The user can then deal with trusted content prior to dealing with unknown or less reliable sources. A veracity filter control sets a bracket range (high and low) for the type of content sources aggregated. In crisis situations, it's critical that the user be able to sweep through all the sources deemed to be authoritative (those with high scores) first, before dealing with anything else. This doesn't imply that the rest of the aggregated content doesn't need to be dealt with; it simply prioritizes information from sources that have been reliable in the past. The score itself is also dynamic—because trust is earned, it can also be lost.
This goes back to the idea of an aggregate distributed reptuation. In the case of the earthquakes in Haiti, the people emailing or texting with information about missing friends or people trapped under rubble would be prioritized over the thousands of people talking about sending money to the victims. Both types of conversation will turn up in a search for the hashtag #Haiti but we call the latter cross-chatter—information that's related to the event, but not to the current conversation about that event. Thus, a SwiftRiver instance set up to track earthquakes would calculate different veracity scores than one set up to monitor donations to Haiti. The context is different so the scores are different.
Learning on the Fly
In developing SwiftRiver, we've learned a great deal about mining real-time content. The things we're doing with reputation (our system is called RiverID) were conceived from a scenario exactly like the one described above about inaccurate media sources. We extended the ideas to user interaction because the system is even more powerful when the reputation of a user affects his or her authority to rate sources or other users. Persistent Tagging came about to help users sort aggregated information on the fly. The scoring of content helps users prioritize where they focus their attention. Each feature was rooted in a desired user interaction.
Before I conclude, I'd also like to add that there's an inherent bias in Western nations (where bandwidth and Internet access is plentiful) to assume that the real-time (or near real-time) conversation begins and ends on the Web. This is simply not the case worldwide. The majority of the connected planet still relies on text messages (SMS), phone calls, and radio for news. So, perhaps as a discussion for another day, I'd like to explore the importance of developing systems with multiple points of access. We developed SwiftRiver with this in mind so people in the most remote village without smartphones, without access to the Internet, and without computers can at the very least still act as nodes of information for our Swift.

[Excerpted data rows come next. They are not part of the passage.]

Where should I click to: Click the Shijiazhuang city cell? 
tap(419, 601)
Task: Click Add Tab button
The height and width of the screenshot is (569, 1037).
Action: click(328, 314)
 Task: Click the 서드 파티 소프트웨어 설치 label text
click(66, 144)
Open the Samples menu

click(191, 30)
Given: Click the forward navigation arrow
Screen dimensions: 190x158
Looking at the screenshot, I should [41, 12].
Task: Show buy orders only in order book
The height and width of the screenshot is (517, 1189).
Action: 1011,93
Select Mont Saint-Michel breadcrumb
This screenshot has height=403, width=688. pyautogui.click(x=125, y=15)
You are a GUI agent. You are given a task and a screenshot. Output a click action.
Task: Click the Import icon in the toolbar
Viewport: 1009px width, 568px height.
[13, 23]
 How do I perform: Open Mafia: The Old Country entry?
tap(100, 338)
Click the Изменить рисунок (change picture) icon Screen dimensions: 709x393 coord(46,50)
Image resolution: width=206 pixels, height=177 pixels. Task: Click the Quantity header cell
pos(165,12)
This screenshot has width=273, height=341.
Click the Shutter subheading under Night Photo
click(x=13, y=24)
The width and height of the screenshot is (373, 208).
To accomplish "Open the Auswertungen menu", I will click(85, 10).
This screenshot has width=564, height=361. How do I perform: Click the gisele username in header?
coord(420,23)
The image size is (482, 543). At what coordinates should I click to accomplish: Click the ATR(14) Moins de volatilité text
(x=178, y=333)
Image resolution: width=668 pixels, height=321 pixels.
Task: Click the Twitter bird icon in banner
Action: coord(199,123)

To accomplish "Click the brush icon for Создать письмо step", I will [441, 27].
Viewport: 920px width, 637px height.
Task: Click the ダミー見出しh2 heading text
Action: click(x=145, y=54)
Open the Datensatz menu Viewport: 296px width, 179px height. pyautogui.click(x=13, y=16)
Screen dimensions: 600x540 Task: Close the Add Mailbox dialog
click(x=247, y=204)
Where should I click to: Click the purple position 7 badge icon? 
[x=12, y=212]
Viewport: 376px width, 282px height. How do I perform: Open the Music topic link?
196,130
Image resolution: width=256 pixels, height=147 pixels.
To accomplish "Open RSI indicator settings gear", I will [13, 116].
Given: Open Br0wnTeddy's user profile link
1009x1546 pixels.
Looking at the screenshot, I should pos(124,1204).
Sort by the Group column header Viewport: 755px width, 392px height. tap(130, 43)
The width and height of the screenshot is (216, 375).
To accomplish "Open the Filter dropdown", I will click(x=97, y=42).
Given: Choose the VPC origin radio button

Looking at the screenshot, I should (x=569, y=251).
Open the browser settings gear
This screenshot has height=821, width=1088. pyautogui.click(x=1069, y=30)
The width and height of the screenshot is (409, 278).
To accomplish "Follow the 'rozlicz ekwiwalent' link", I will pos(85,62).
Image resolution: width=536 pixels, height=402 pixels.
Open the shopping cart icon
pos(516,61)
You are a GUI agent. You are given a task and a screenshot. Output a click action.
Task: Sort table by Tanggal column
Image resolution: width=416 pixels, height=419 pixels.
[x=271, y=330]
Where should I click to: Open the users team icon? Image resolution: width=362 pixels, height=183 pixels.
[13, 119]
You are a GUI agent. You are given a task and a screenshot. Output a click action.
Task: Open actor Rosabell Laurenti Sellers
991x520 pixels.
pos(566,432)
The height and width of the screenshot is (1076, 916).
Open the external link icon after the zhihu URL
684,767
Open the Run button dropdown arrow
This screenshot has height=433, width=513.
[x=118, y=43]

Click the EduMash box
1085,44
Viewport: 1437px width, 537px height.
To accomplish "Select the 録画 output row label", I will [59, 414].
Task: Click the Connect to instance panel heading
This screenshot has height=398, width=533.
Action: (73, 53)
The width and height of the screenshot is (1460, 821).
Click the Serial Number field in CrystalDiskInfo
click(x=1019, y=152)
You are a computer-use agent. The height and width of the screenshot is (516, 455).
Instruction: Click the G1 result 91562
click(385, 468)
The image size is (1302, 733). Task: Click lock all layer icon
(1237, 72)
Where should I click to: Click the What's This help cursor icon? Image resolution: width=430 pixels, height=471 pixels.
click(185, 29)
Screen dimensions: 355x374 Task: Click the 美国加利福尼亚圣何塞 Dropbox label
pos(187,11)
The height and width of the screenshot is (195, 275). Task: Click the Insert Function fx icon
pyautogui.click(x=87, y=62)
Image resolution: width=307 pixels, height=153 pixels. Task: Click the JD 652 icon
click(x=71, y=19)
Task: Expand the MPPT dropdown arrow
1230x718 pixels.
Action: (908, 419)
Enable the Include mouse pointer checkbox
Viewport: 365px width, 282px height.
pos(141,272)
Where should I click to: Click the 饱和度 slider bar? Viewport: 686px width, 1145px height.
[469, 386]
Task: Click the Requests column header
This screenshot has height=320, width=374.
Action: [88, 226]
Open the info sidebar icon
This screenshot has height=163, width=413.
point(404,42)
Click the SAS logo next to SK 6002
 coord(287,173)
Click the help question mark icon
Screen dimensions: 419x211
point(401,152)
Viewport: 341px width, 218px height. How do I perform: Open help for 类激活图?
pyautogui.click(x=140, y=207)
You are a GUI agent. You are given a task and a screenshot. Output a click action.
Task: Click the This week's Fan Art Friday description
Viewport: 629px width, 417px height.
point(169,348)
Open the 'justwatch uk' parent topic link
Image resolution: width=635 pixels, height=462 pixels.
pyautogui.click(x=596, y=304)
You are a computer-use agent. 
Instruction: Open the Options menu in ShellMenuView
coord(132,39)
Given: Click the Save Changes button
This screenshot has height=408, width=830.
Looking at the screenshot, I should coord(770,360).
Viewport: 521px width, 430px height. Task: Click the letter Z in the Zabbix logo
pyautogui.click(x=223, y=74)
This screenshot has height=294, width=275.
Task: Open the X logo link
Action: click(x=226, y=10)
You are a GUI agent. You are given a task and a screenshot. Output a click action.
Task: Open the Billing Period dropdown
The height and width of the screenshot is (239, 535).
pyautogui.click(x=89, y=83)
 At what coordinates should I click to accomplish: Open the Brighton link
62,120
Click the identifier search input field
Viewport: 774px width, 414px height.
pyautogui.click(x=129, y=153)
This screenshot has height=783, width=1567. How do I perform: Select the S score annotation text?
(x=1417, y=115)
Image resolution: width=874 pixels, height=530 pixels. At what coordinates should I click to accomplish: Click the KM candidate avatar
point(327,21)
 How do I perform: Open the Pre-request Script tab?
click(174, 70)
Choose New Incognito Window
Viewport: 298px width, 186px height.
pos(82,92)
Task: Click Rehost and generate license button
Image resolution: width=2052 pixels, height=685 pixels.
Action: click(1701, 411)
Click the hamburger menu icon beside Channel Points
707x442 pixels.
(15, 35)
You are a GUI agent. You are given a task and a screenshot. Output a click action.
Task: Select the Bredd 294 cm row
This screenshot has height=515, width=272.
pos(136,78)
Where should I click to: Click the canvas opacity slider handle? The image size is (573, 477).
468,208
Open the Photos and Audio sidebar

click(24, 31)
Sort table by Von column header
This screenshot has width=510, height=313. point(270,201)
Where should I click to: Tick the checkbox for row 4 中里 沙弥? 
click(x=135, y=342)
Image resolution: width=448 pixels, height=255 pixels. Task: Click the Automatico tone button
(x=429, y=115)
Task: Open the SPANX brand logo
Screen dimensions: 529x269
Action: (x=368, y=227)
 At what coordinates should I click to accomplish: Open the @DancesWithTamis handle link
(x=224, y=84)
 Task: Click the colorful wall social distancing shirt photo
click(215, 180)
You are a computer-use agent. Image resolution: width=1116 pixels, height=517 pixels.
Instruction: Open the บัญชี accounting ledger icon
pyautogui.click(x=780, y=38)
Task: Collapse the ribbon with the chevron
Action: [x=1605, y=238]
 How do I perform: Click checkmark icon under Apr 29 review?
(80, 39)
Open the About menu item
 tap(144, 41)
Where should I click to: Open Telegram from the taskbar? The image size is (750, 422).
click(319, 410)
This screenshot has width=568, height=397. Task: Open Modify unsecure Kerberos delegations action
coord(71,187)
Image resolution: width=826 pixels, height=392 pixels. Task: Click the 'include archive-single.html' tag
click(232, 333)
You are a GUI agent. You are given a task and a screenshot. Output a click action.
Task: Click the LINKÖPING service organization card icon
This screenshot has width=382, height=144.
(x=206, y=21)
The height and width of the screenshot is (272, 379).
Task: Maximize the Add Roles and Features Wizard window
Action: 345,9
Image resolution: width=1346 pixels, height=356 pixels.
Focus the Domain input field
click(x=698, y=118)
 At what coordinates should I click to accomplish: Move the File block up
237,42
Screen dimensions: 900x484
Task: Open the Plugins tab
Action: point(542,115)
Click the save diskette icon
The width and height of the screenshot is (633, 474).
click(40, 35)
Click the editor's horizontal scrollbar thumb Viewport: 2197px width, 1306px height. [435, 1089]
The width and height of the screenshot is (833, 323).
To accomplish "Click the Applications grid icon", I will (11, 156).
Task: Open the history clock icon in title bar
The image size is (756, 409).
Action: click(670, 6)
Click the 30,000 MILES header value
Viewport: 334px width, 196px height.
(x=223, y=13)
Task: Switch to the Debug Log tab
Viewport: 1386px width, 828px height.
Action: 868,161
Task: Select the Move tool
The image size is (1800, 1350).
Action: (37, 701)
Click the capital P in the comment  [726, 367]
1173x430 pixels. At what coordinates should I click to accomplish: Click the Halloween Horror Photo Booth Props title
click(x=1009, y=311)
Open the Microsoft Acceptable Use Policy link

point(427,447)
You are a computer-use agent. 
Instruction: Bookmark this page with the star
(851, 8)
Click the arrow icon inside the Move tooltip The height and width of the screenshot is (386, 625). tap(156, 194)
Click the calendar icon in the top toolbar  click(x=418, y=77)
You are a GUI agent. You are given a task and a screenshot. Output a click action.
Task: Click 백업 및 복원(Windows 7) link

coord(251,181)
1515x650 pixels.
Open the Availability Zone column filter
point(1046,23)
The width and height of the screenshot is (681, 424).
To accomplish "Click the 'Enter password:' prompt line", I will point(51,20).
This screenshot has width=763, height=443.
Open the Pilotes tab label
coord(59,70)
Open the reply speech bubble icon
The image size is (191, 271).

While SwiftRiver is being developed with a particular use-case in mind (monitoring emergencies) it obviously has a number of other possible applications. A system like this could be used to monitor anything: celebrity scandal, environmental news, political news. The software and ideas behind it are subject-agnostic. The contstant is how we process information to help surface the items that may be more relevant in a given scenario to our users.